Młodzi ludzie, którzy mu wierzyli, są teraz w prawdziwej rozpaczy, bo Jego zabrakło. Na witrynie internetowej Jacka Kaczmarskiego pojawiły się setki niezwykłych, jak na te czasy i obyczaje, intymnych wyznań, przepojonych bólem po stracie swego barda. To widomy owoc Jego tytanicznej pracy. Napisał blisko tysiąc przejmujących pieśni, kilka tomów wierszy i powieści. Przeżył niespełna 47 lat. Do końca bronił się przed wkładaniem Jego twórczości w polityczne szufladki. Nie chciał, by odbierano jej prawo do przesłań uniwersalnych. Był poetą piosenki nie tyle antykomunistycznej, co proludzkiej. „Każde pytanie o godność i znaczenie `ja` w globalnej wiosce rządzonej przez `my` albo `oni` jest pytaniem politycznym” – argumentował.

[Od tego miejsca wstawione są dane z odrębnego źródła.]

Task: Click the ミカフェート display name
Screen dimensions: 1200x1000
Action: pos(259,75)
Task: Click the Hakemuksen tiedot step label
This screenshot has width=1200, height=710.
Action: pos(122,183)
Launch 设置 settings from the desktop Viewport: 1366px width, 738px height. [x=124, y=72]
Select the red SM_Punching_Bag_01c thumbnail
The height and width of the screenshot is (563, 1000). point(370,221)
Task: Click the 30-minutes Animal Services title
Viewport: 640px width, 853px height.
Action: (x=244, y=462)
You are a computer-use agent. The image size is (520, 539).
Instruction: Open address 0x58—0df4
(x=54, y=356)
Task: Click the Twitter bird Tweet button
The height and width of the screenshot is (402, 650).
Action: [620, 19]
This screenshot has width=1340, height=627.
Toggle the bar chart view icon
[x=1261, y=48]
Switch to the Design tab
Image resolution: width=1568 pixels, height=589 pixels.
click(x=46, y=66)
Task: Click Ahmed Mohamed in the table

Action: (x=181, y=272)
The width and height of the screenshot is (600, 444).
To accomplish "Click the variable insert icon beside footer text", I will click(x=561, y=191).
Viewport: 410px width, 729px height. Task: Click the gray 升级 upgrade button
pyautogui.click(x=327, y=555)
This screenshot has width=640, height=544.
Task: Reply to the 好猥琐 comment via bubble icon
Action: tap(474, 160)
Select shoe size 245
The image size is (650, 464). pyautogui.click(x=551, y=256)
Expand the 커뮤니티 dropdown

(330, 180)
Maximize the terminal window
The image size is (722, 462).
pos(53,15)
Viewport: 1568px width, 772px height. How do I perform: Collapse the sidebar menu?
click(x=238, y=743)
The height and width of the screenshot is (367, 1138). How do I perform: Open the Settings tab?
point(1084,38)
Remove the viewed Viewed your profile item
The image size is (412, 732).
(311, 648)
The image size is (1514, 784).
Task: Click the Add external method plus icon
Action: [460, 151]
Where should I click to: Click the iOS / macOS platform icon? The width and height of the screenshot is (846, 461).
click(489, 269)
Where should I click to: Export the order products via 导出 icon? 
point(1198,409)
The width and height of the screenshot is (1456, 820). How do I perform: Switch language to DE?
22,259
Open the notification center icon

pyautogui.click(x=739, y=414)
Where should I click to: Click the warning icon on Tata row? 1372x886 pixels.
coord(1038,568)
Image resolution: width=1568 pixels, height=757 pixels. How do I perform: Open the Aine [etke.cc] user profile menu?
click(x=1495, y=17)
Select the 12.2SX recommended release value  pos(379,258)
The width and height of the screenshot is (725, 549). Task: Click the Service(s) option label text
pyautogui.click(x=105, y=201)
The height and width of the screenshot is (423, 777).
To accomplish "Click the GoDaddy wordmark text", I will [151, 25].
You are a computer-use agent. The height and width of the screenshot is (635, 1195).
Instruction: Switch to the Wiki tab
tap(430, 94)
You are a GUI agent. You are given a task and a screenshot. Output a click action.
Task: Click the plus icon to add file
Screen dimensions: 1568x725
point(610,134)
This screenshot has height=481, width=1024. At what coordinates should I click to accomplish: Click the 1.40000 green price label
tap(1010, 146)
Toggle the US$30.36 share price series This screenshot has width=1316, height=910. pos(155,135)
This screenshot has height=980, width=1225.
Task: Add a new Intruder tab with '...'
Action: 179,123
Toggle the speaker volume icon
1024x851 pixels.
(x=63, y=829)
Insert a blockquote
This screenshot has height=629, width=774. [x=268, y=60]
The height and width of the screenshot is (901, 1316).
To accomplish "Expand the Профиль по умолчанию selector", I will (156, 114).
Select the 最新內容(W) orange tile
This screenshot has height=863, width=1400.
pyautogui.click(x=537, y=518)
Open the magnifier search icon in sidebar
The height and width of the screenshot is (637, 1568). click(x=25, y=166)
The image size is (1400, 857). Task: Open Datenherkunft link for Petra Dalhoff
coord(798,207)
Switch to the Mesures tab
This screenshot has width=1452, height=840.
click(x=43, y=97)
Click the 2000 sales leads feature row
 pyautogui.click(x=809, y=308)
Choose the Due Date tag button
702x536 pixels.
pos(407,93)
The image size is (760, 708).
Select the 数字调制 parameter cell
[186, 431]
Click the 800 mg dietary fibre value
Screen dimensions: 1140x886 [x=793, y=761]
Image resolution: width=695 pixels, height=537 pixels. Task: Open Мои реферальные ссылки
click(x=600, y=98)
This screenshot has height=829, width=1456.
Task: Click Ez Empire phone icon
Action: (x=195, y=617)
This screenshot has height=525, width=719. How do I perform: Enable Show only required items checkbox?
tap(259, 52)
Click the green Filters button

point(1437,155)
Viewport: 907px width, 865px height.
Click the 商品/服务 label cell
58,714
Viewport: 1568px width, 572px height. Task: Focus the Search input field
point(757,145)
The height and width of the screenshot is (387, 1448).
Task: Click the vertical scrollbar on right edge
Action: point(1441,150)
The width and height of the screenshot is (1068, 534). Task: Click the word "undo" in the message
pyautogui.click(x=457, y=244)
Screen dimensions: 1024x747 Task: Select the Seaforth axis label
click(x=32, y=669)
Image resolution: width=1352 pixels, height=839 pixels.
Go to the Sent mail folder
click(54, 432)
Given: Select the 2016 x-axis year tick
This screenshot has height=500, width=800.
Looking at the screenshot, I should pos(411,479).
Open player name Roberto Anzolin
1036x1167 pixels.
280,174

Był bardem, bo łączył w sobie cechy poety i pieśniarza, ale wykraczał poza tę rolę, narzuconą mu przez czasy przełomu. Z wprawą Pytii przeczuwał podstępy polskiej historii, naznaczonej stygmatem klęski. Żył w Krajobrazie po uczcie – być może dlatego tak często bachicznie ucztował? Po śmierci Włodzimierza Wysockiego napisał wstrząsające Epitafium. Po śmierci Bułata Okudżawy – Pożegnanie. Kto i jaką piosenkę Jemu teraz napisze – tego jeszcze nie wiemy. Ale z dnia na dzień coraz bardziej aktualna staje się Jego przekorna przestroga, będąca zarazem radą i przesłaniem dla pozostałych: „Budujcie arkę przed potopem/ Słychać juz grzmot burzowych chmur”…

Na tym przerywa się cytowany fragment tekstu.